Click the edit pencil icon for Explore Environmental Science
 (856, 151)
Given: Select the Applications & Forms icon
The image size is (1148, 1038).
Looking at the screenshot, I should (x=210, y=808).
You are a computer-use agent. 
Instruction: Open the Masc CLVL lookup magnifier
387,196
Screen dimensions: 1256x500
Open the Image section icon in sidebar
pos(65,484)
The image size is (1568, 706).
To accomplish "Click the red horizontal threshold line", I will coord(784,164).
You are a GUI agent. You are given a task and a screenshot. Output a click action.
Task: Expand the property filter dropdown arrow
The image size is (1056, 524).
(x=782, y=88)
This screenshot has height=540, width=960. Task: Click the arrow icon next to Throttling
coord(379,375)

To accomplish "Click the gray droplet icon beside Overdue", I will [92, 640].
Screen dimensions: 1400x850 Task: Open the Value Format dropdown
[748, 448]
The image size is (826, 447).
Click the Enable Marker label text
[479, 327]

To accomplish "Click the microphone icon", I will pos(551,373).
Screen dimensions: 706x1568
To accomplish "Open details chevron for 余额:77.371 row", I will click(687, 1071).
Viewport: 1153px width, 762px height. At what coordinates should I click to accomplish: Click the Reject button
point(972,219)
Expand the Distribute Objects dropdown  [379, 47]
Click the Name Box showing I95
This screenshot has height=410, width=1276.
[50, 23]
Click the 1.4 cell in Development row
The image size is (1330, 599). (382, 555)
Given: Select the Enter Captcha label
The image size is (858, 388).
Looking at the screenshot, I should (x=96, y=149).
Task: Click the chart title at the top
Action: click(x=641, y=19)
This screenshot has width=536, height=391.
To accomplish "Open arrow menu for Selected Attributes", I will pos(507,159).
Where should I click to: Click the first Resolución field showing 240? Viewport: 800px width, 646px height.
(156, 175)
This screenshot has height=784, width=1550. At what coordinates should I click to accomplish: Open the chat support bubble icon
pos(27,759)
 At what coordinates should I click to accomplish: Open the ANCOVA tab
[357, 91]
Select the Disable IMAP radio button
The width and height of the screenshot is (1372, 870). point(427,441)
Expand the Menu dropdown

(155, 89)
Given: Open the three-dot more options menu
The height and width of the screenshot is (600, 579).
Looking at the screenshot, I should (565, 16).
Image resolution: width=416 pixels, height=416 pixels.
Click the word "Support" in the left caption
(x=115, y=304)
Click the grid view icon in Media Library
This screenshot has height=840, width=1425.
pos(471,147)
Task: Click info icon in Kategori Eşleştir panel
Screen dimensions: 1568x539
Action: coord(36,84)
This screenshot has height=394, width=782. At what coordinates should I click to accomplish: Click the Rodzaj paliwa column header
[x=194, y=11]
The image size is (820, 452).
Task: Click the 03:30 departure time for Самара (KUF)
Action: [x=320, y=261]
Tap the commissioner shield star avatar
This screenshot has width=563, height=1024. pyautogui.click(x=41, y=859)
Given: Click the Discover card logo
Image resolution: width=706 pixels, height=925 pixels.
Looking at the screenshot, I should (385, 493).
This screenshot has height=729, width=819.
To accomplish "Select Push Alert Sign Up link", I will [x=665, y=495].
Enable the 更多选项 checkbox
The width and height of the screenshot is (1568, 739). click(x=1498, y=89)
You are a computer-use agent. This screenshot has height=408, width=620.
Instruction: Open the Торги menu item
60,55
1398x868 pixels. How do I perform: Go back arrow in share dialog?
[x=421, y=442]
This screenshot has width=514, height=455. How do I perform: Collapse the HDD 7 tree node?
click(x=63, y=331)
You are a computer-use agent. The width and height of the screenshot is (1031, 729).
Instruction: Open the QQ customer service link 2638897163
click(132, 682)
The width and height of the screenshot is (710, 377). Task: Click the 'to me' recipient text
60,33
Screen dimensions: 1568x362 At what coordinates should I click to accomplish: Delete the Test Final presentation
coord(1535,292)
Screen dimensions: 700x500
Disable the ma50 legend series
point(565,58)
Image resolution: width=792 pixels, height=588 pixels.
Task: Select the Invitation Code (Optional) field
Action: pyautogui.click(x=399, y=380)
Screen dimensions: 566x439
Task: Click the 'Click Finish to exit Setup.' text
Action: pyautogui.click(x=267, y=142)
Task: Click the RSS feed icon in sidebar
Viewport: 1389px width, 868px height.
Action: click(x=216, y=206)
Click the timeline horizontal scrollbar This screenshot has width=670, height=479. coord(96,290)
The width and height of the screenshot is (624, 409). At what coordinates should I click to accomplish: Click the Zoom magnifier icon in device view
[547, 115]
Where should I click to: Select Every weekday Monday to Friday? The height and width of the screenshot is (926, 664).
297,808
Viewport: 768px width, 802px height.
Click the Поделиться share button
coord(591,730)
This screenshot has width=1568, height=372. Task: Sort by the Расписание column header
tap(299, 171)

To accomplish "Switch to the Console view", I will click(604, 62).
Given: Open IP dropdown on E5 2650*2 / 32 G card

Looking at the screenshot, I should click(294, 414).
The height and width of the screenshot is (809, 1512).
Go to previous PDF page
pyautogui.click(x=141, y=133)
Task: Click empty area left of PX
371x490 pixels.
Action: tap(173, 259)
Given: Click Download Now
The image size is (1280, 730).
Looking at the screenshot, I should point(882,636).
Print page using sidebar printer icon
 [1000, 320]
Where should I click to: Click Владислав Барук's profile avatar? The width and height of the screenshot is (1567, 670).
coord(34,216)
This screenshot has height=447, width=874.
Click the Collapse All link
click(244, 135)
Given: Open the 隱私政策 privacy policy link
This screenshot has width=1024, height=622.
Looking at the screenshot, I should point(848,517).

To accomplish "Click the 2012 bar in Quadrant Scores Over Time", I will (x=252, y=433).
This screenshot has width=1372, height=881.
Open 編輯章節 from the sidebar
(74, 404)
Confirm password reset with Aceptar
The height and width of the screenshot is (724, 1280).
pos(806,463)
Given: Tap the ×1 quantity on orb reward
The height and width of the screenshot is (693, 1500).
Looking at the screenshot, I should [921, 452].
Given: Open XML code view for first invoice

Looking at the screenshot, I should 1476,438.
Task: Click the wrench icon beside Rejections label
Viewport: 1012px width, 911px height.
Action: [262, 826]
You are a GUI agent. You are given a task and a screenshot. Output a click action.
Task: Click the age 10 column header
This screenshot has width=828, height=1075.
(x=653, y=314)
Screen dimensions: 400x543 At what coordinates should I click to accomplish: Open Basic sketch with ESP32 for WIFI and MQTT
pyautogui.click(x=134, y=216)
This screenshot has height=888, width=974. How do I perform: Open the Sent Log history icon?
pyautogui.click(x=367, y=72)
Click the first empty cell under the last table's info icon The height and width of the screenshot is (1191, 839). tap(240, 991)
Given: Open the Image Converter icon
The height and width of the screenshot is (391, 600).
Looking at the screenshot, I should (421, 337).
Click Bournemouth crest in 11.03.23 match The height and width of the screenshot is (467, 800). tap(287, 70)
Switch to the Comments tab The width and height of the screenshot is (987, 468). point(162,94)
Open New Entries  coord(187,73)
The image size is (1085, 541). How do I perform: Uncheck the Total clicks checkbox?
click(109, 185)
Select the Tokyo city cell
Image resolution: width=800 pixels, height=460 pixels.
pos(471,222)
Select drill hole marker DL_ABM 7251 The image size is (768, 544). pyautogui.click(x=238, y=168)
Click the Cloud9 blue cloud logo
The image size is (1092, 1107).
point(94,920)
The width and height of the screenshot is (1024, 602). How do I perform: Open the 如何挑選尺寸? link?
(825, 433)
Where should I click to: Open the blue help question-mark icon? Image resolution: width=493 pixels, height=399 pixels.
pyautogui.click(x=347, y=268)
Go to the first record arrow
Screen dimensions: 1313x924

Exercise goal>
Repeat each record in full; every line must match exactly.

Response below>
Click the edit pencil icon for Explore Environmental Science
 (856, 151)
Given: Select the Applications & Forms icon
The image size is (1148, 1038).
Looking at the screenshot, I should (x=210, y=808).
You are a computer-use agent. 
Instruction: Open the Masc CLVL lookup magnifier
387,196
Screen dimensions: 1256x500
Open the Image section icon in sidebar
pos(65,484)
The image size is (1568, 706).
To accomplish "Click the red horizontal threshold line", I will coord(784,164).
You are a GUI agent. You are given a task and a screenshot. Output a click action.
Task: Expand the property filter dropdown arrow
The image size is (1056, 524).
(x=782, y=88)
This screenshot has height=540, width=960. Task: Click the arrow icon next to Throttling
coord(379,375)

To accomplish "Click the gray droplet icon beside Overdue", I will [92, 640].
Screen dimensions: 1400x850 Task: Open the Value Format dropdown
[748, 448]
The image size is (826, 447).
Click the Enable Marker label text
[479, 327]

To accomplish "Click the microphone icon", I will pos(551,373).
Screen dimensions: 706x1568
To accomplish "Open details chevron for 余额:77.371 row", I will click(687, 1071).
Viewport: 1153px width, 762px height. At what coordinates should I click to accomplish: Click the Reject button
point(972,219)
Expand the Distribute Objects dropdown  [379, 47]
Click the Name Box showing I95
This screenshot has height=410, width=1276.
[50, 23]
Click the 1.4 cell in Development row
The image size is (1330, 599). (382, 555)
Given: Select the Enter Captcha label
The image size is (858, 388).
Looking at the screenshot, I should (x=96, y=149).
Task: Click the chart title at the top
Action: click(x=641, y=19)
This screenshot has width=536, height=391.
To accomplish "Open arrow menu for Selected Attributes", I will pos(507,159).
Where should I click to: Click the first Resolución field showing 240? Viewport: 800px width, 646px height.
(156, 175)
This screenshot has height=784, width=1550. At what coordinates should I click to accomplish: Open the chat support bubble icon
pos(27,759)
 At what coordinates should I click to accomplish: Open the ANCOVA tab
[357, 91]
Select the Disable IMAP radio button
The width and height of the screenshot is (1372, 870). point(427,441)
Expand the Menu dropdown

(155, 89)
Given: Open the three-dot more options menu
The height and width of the screenshot is (600, 579).
Looking at the screenshot, I should (565, 16).
Image resolution: width=416 pixels, height=416 pixels.
Click the word "Support" in the left caption
(x=115, y=304)
Click the grid view icon in Media Library
This screenshot has height=840, width=1425.
pos(471,147)
Task: Click info icon in Kategori Eşleştir panel
Screen dimensions: 1568x539
Action: coord(36,84)
This screenshot has height=394, width=782. At what coordinates should I click to accomplish: Click the Rodzaj paliwa column header
[x=194, y=11]
The image size is (820, 452).
Task: Click the 03:30 departure time for Самара (KUF)
Action: [x=320, y=261]
Tap the commissioner shield star avatar
This screenshot has width=563, height=1024. pyautogui.click(x=41, y=859)
Given: Click the Discover card logo
Image resolution: width=706 pixels, height=925 pixels.
Looking at the screenshot, I should (385, 493).
This screenshot has height=729, width=819.
To accomplish "Select Push Alert Sign Up link", I will [x=665, y=495].
Enable the 更多选项 checkbox
The width and height of the screenshot is (1568, 739). click(x=1498, y=89)
You are a computer-use agent. This screenshot has height=408, width=620.
Instruction: Open the Торги menu item
60,55
1398x868 pixels. How do I perform: Go back arrow in share dialog?
[x=421, y=442]
This screenshot has width=514, height=455. How do I perform: Collapse the HDD 7 tree node?
click(x=63, y=331)
You are a computer-use agent. The width and height of the screenshot is (1031, 729).
Instruction: Open the QQ customer service link 2638897163
click(132, 682)
The width and height of the screenshot is (710, 377). Task: Click the 'to me' recipient text
60,33
Screen dimensions: 1568x362 At what coordinates should I click to accomplish: Delete the Test Final presentation
coord(1535,292)
Screen dimensions: 700x500
Disable the ma50 legend series
point(565,58)
Image resolution: width=792 pixels, height=588 pixels.
Task: Select the Invitation Code (Optional) field
Action: pyautogui.click(x=399, y=380)
Screen dimensions: 566x439
Task: Click the 'Click Finish to exit Setup.' text
Action: pyautogui.click(x=267, y=142)
Task: Click the RSS feed icon in sidebar
Viewport: 1389px width, 868px height.
Action: click(x=216, y=206)
Click the timeline horizontal scrollbar This screenshot has width=670, height=479. coord(96,290)
The width and height of the screenshot is (624, 409). At what coordinates should I click to accomplish: Click the Zoom magnifier icon in device view
[547, 115]
Where should I click to: Select Every weekday Monday to Friday? The height and width of the screenshot is (926, 664).
297,808
Viewport: 768px width, 802px height.
Click the Поделиться share button
coord(591,730)
This screenshot has width=1568, height=372. Task: Sort by the Расписание column header
tap(299, 171)

To accomplish "Switch to the Console view", I will click(604, 62).
Given: Open IP dropdown on E5 2650*2 / 32 G card

Looking at the screenshot, I should click(294, 414).
The height and width of the screenshot is (809, 1512).
Go to previous PDF page
pyautogui.click(x=141, y=133)
Task: Click empty area left of PX
371x490 pixels.
Action: tap(173, 259)
Given: Click Download Now
The image size is (1280, 730).
Looking at the screenshot, I should point(882,636).
Print page using sidebar printer icon
 [1000, 320]
Where should I click to: Click Владислав Барук's profile avatar? The width and height of the screenshot is (1567, 670).
coord(34,216)
This screenshot has height=447, width=874.
Click the Collapse All link
click(244, 135)
Given: Open the 隱私政策 privacy policy link
This screenshot has width=1024, height=622.
Looking at the screenshot, I should point(848,517).

To accomplish "Click the 2012 bar in Quadrant Scores Over Time", I will (x=252, y=433).
This screenshot has width=1372, height=881.
Open 編輯章節 from the sidebar
(74, 404)
Confirm password reset with Aceptar
The height and width of the screenshot is (724, 1280).
pos(806,463)
Given: Tap the ×1 quantity on orb reward
The height and width of the screenshot is (693, 1500).
Looking at the screenshot, I should [921, 452].
Given: Open XML code view for first invoice

Looking at the screenshot, I should 1476,438.
Task: Click the wrench icon beside Rejections label
Viewport: 1012px width, 911px height.
Action: [262, 826]
You are a GUI agent. You are given a task and a screenshot. Output a click action.
Task: Click the age 10 column header
This screenshot has width=828, height=1075.
(x=653, y=314)
Screen dimensions: 400x543 At what coordinates should I click to accomplish: Open Basic sketch with ESP32 for WIFI and MQTT
pyautogui.click(x=134, y=216)
This screenshot has height=888, width=974. How do I perform: Open the Sent Log history icon?
pyautogui.click(x=367, y=72)
Click the first empty cell under the last table's info icon The height and width of the screenshot is (1191, 839). tap(240, 991)
Given: Open the Image Converter icon
The height and width of the screenshot is (391, 600).
Looking at the screenshot, I should (421, 337).
Click Bournemouth crest in 11.03.23 match The height and width of the screenshot is (467, 800). tap(287, 70)
Switch to the Comments tab The width and height of the screenshot is (987, 468). point(162,94)
Open New Entries  coord(187,73)
The image size is (1085, 541). How do I perform: Uncheck the Total clicks checkbox?
click(109, 185)
Select the Tokyo city cell
Image resolution: width=800 pixels, height=460 pixels.
pos(471,222)
Select drill hole marker DL_ABM 7251 The image size is (768, 544). pyautogui.click(x=238, y=168)
Click the Cloud9 blue cloud logo
The image size is (1092, 1107).
point(94,920)
The width and height of the screenshot is (1024, 602). How do I perform: Open the 如何挑選尺寸? link?
(825, 433)
Where should I click to: Open the blue help question-mark icon? Image resolution: width=493 pixels, height=399 pixels.
pyautogui.click(x=347, y=268)
Go to the first record arrow
Screen dimensions: 1313x924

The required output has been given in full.